While each case that involves the death of a child is a tragedy, one has to question whether is it possible for society to arrange itself in such a way that it can ensure that such tragedies cannot happen. One of the regrettable aspects of these events is the poor level of debate that results.
I have however seen a few shafts of light. I would like to comment on two. The first concerns the media and the second academia.
The BBC home editor Mark Easton cautions “that (such tragedies) will happen again”, and warns that the calls for more regulations and mandatory procedures may have equally undesirable unintended consequences. While such legislation might seem “an attractive idea at first sight, ensuring that warning signs don’t get ignored”, he cautions that “introducing mandatory reporting may produce many unfounded warnings that could blind professionals to the most serious abuses.” Mark Easton asks us to think about the unintended consequences generated by report recommendations, as this matter is frequently overlooked by those penning the recommendation.
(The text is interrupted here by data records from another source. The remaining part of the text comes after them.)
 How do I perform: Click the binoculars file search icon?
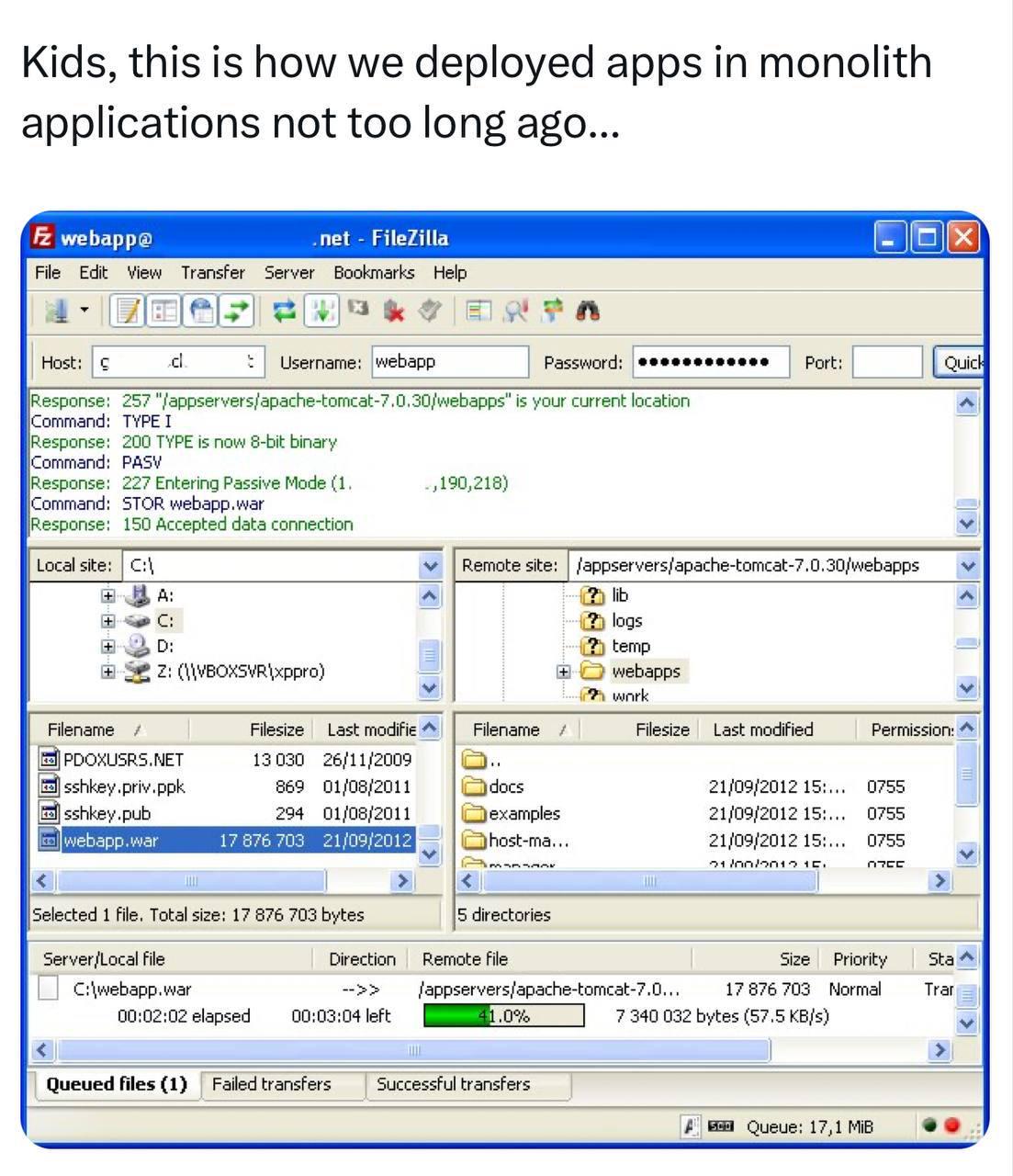click(x=588, y=311)
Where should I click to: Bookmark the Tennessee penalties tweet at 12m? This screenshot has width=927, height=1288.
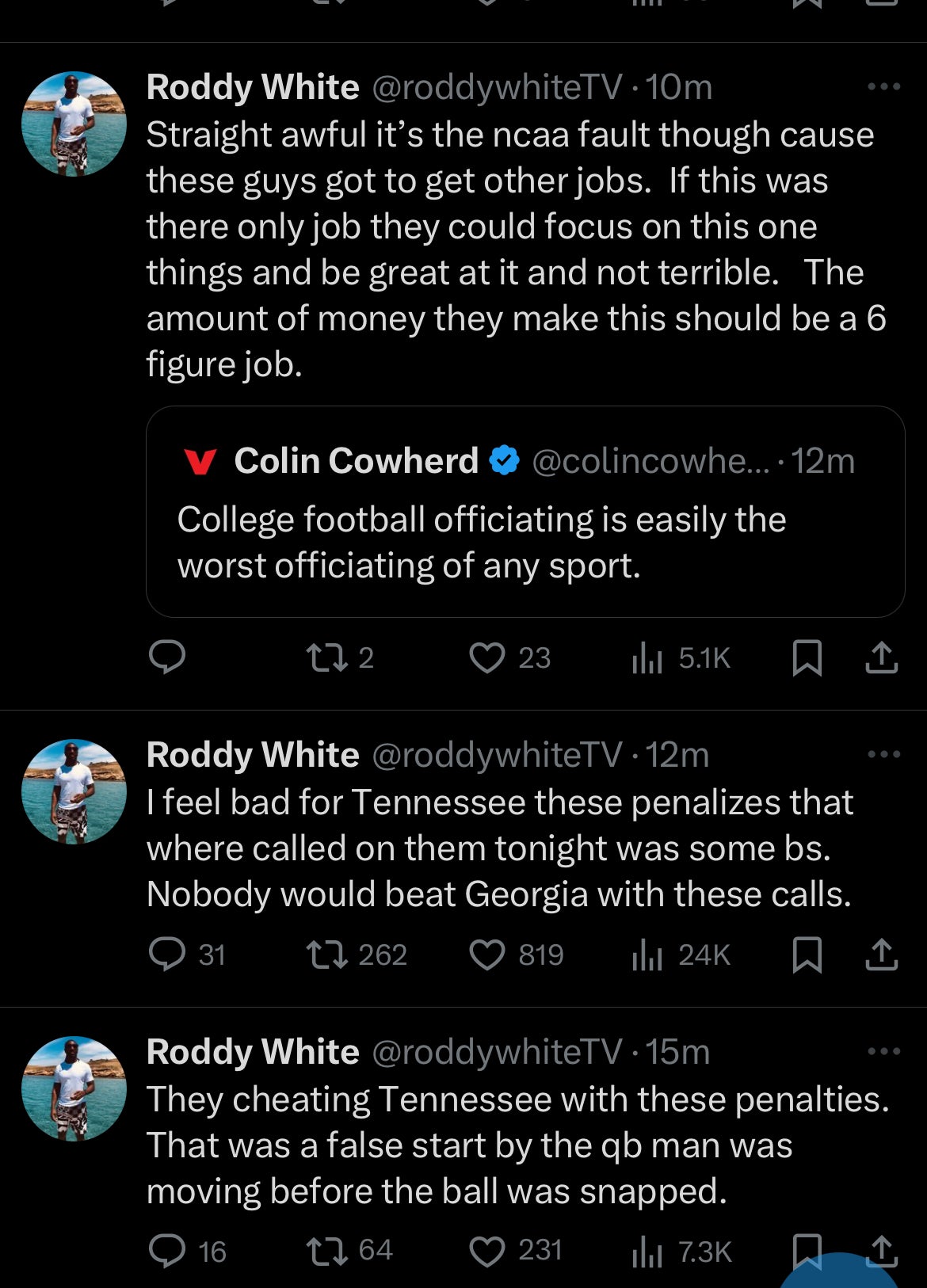coord(807,955)
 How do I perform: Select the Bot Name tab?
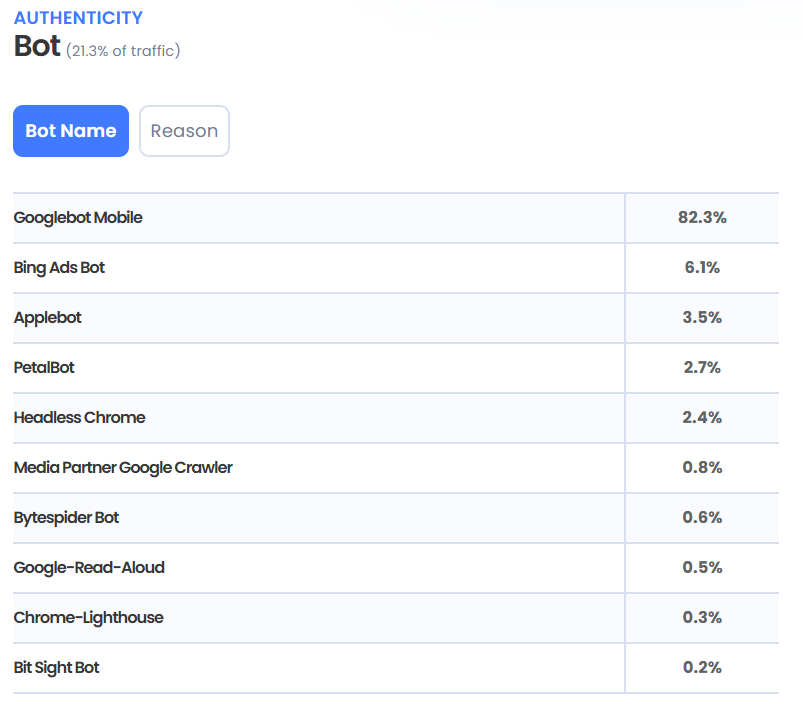[x=70, y=131]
The second ray of light was offered by Professor Eileen Munro of the LSE on Radio 4’s Today programme. She questioned the way the review was conducted as it, along with many others, relied heavy on hindsight when formulating its findings and recommendations. The underlying question is the credibility of the report and the weight that should be given to its recommendations. The use of hindsight in this way is a fundamental flaw in the process; those who question this assertion have to ask themselves why they are not millionaires. Every national lottery ticket contains all the information required to win. All the person has to do is to select the right information: this is easy in hindsight. It is the selection of the appropriate data on which to make decisions that is often the critical failure in these circumstances and here we will continue to make mistakes.
The serious case review into the case of Daniel Pelka offered the advice that practitioners need to “think the unthinkable” and to avoid being overly optimistic. If this was a natural thing to do we would manage organisations using risk management rather than performance management. Humans are naturally optimistic creatures, the world is such a complex and hazardous place, we would all become overwrought if we were not. As someone who has been trying to align risk management and performance management for the last 5 years, I am only too aware of the issues this proposal raises.
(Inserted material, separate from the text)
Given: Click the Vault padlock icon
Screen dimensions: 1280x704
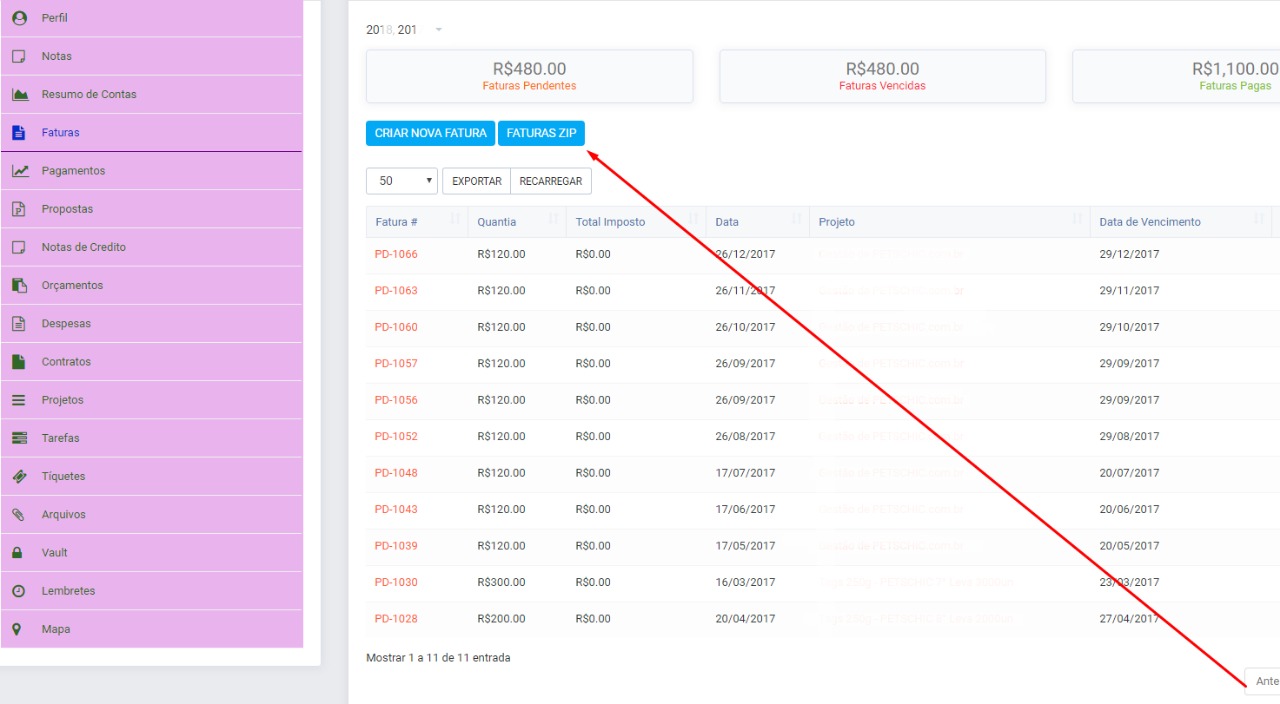Looking at the screenshot, I should pos(18,552).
With my book “it should never happen again” I have tried to raise the level of debate on the conduct of inquiries and their value to society.
While, as a society we spend millions on their conduct and millions more on implementing flawed recommendations, we spend very little time and effort trying to improve the quality of the process. While many branches of academia make inquires into failures in their own practical field (in the case of child protection I know of work being done by Professor Munro, academics at Warwick University and members of ofsted staff), I can find no attempt to improve the underlying practice itself. If something should be done, surely this would be the first place to start?
Finally, and again quoting Mark Easton, “The real tragedy of Daniel Pelka is that we may simply not be able to prevent more children suffering and ultimately dying, hidden in public view”. This will continue while such inquiry process continues to be run in such an unprofessional manner.
Dr Mike Lauder
 Ofsted’s evaluation of serious case reviews from 1 April 2009 to 31 March 2010: 16% were judged to be inadequate. 42% were judged to be inadequate. 42% were judged to be good. There were no outstanding reviews. There 58% are judge to be in the lower 2 categories.